■ Task to carry out: Rewrite the stretch of the listing below, from its start through the line containing "pyautogui.click(x=1029, y=441)", as a two-column CSV headed input and output. Each row should pair one input text with its output, each in a single quoted field with line breaks replaced by spaces, and the pictures should be omitted.

* BEGIN Given records *

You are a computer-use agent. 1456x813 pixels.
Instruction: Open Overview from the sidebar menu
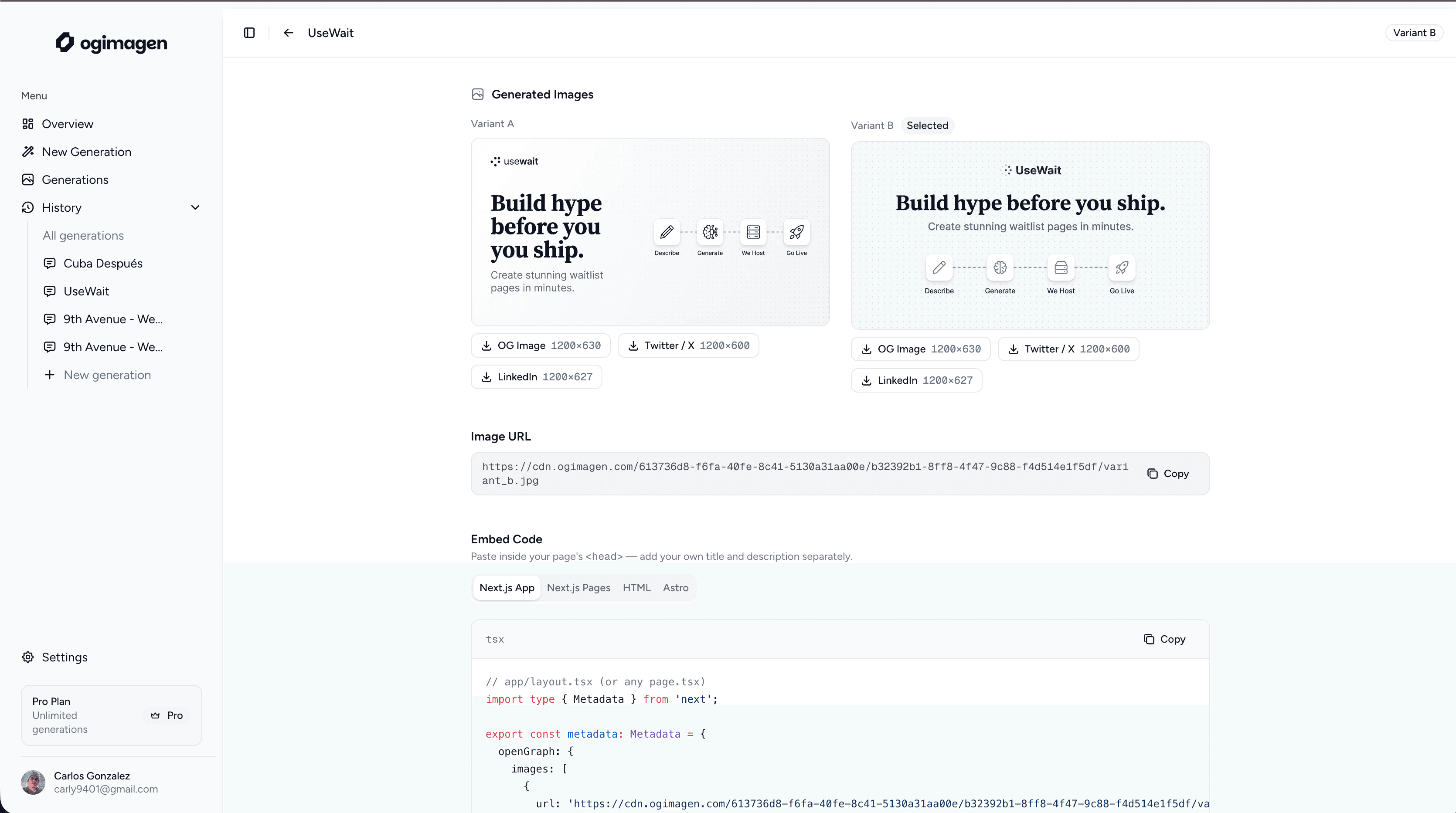[x=67, y=124]
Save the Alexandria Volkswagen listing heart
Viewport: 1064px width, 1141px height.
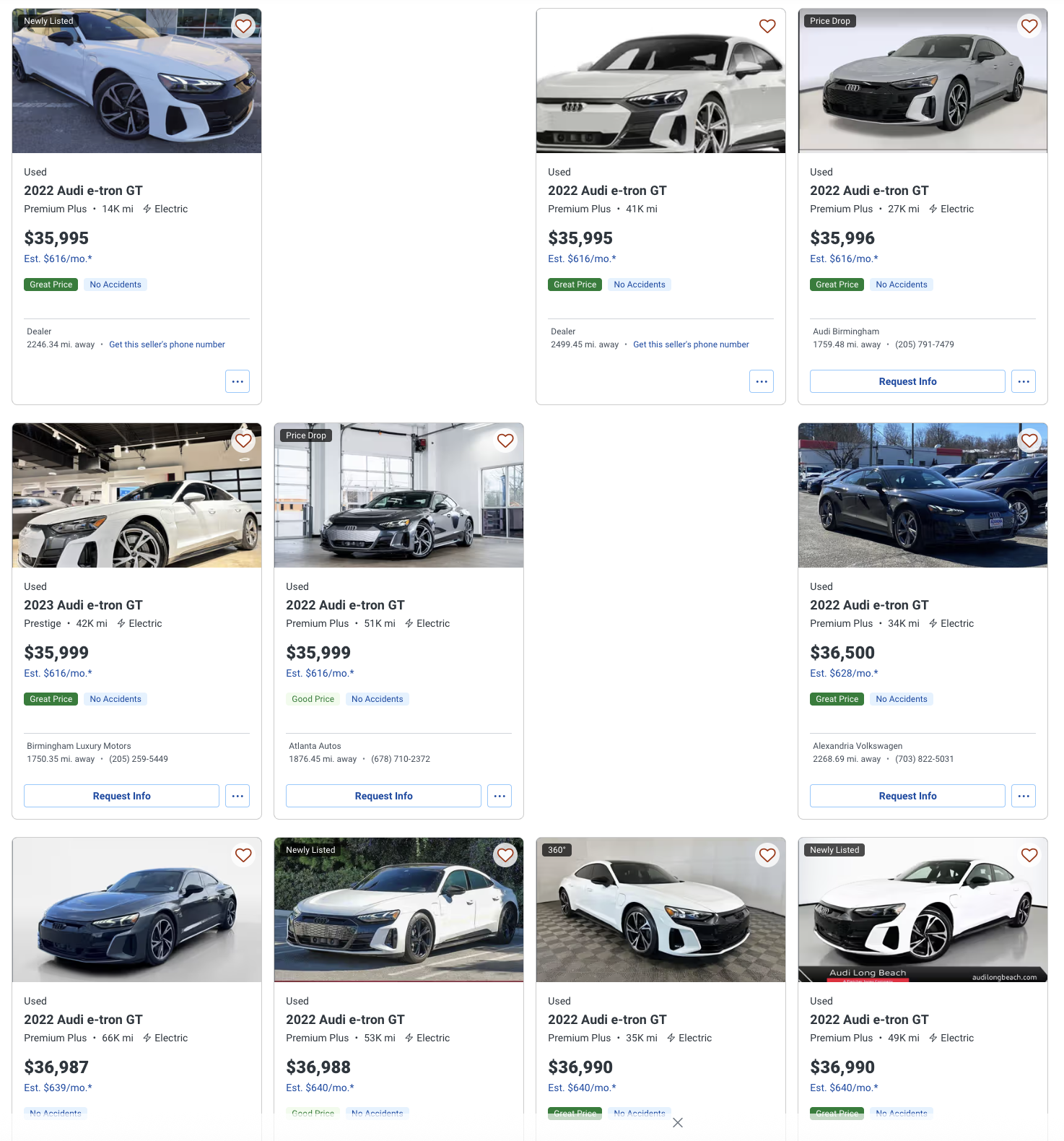pyautogui.click(x=1029, y=441)
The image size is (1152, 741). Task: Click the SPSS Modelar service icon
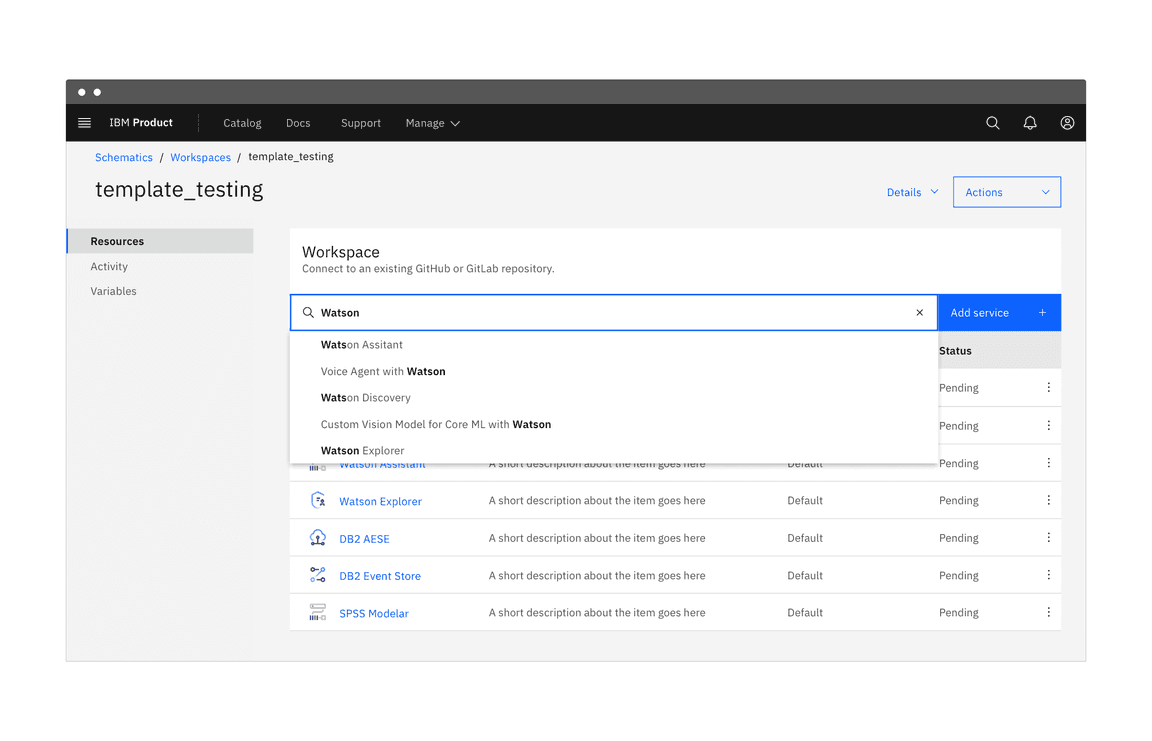[x=317, y=612]
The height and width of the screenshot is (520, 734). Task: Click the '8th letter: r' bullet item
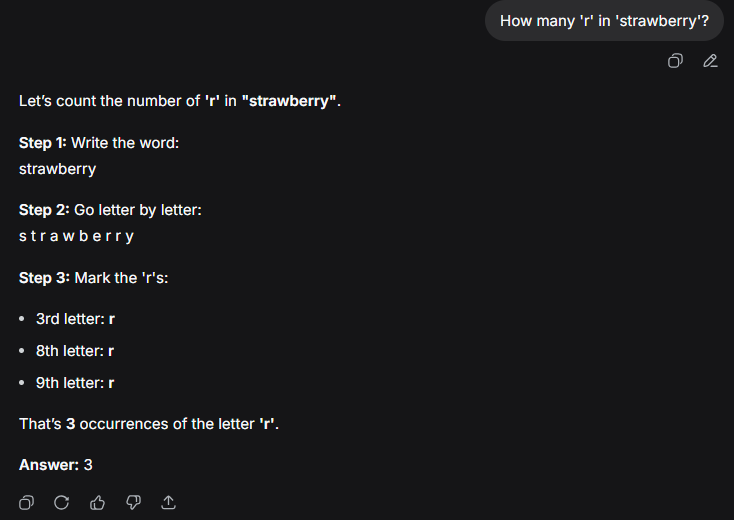pos(75,351)
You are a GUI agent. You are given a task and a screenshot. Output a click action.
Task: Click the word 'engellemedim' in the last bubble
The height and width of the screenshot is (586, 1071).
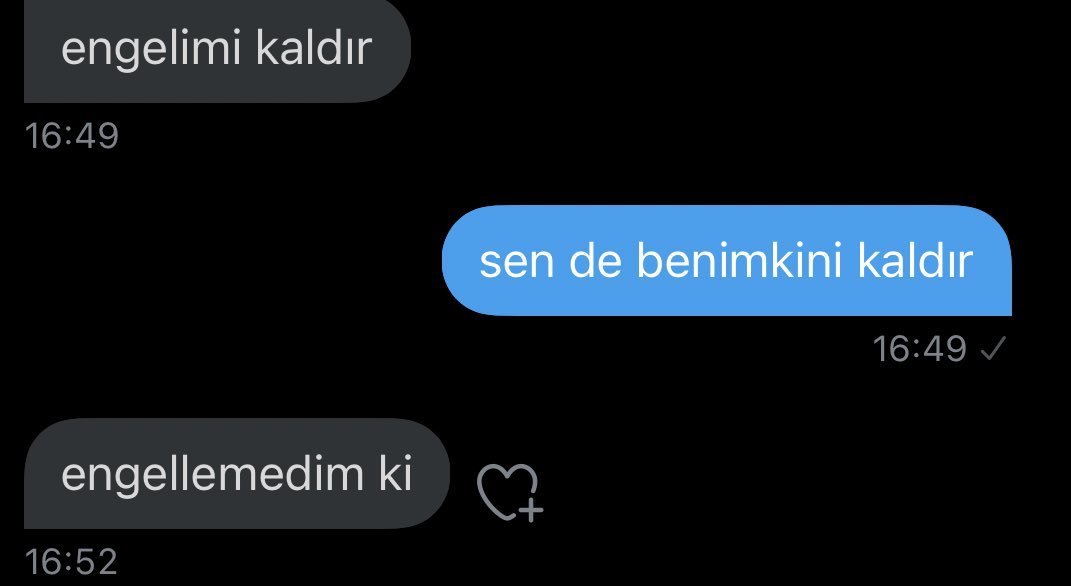click(x=212, y=475)
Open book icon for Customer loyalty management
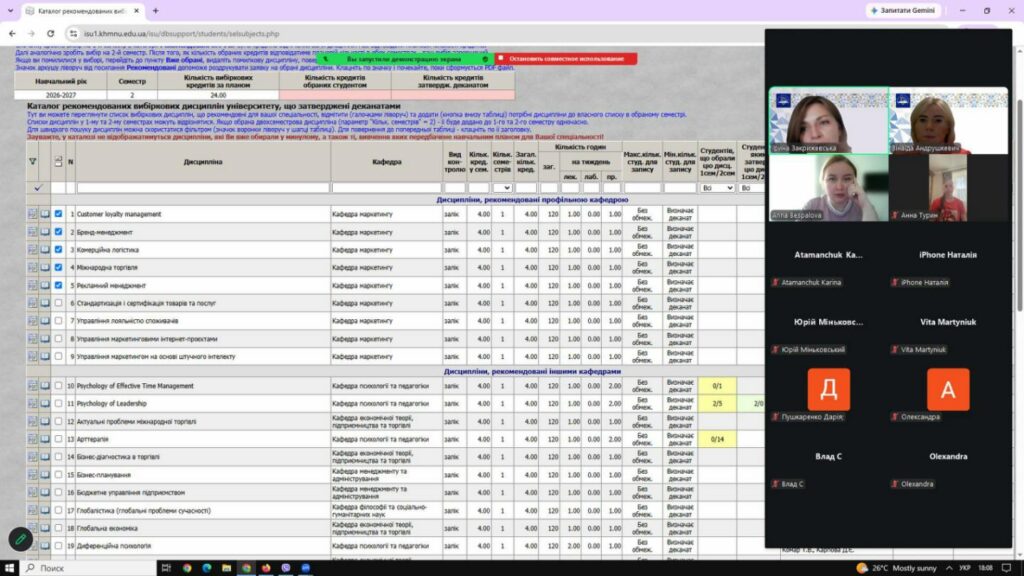Image resolution: width=1024 pixels, height=576 pixels. [45, 214]
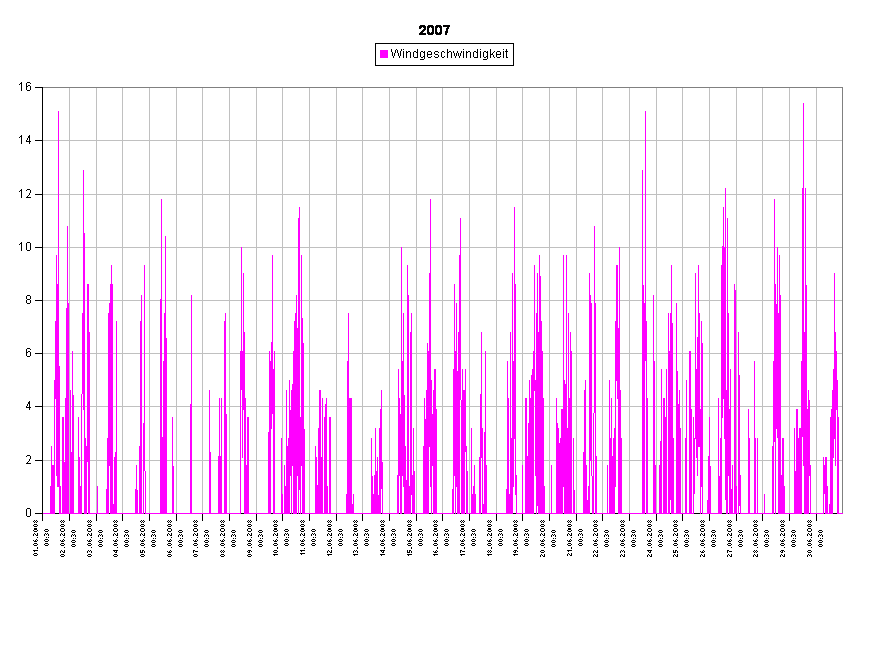Click the right edge of the Windgeschwindigkeit legend box
The image size is (871, 645).
pyautogui.click(x=511, y=54)
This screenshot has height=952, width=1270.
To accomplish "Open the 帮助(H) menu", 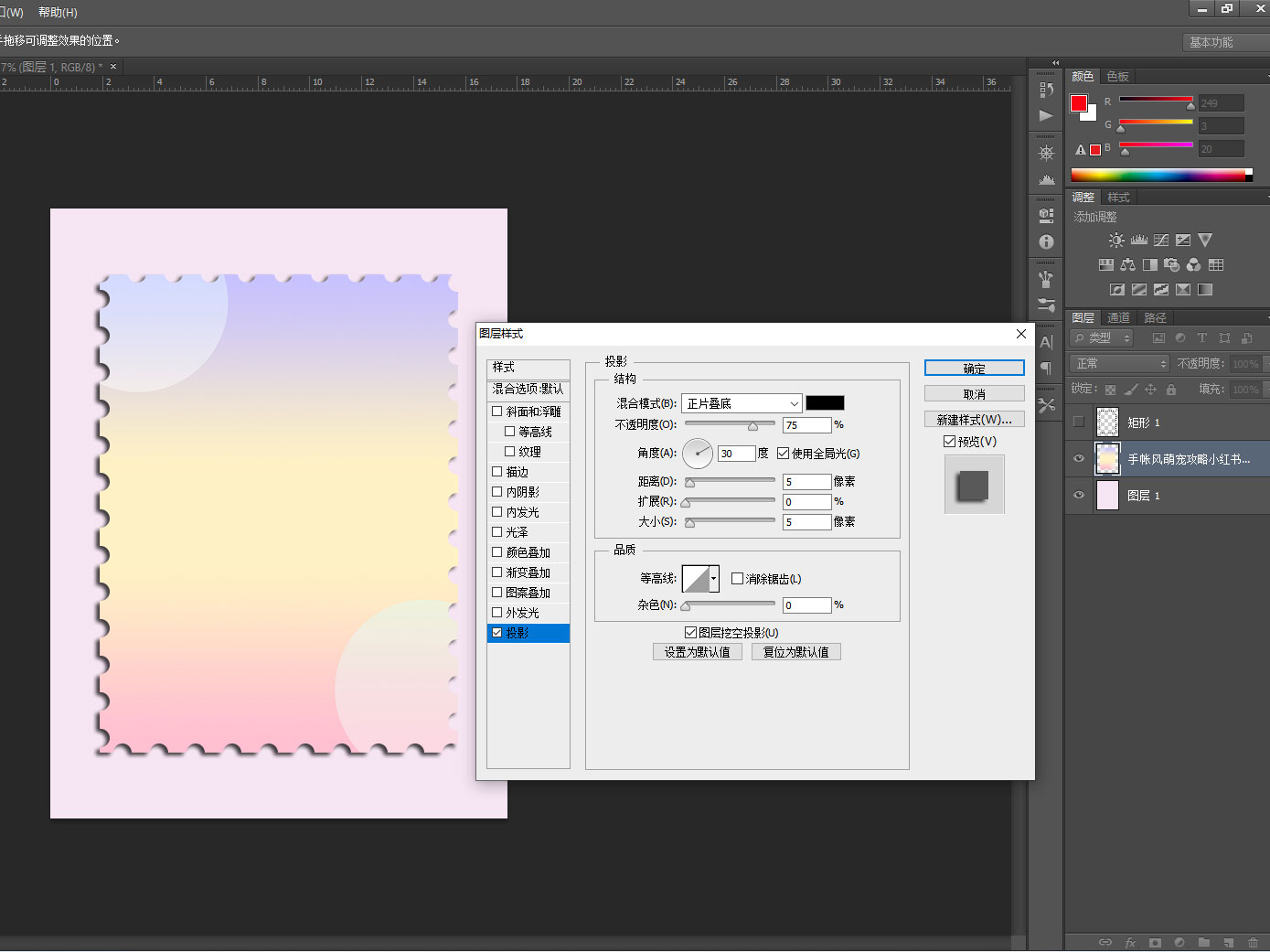I will click(58, 12).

* END Given records *

■ Exercise output:
input,output
"You are a computer-use agent. 1456x813 pixels. Instruction: Open Overview from the sidebar menu","[x=67, y=124]"
"Save the Alexandria Volkswagen listing heart Viewport: 1064px width, 1141px height.","pyautogui.click(x=1029, y=441)"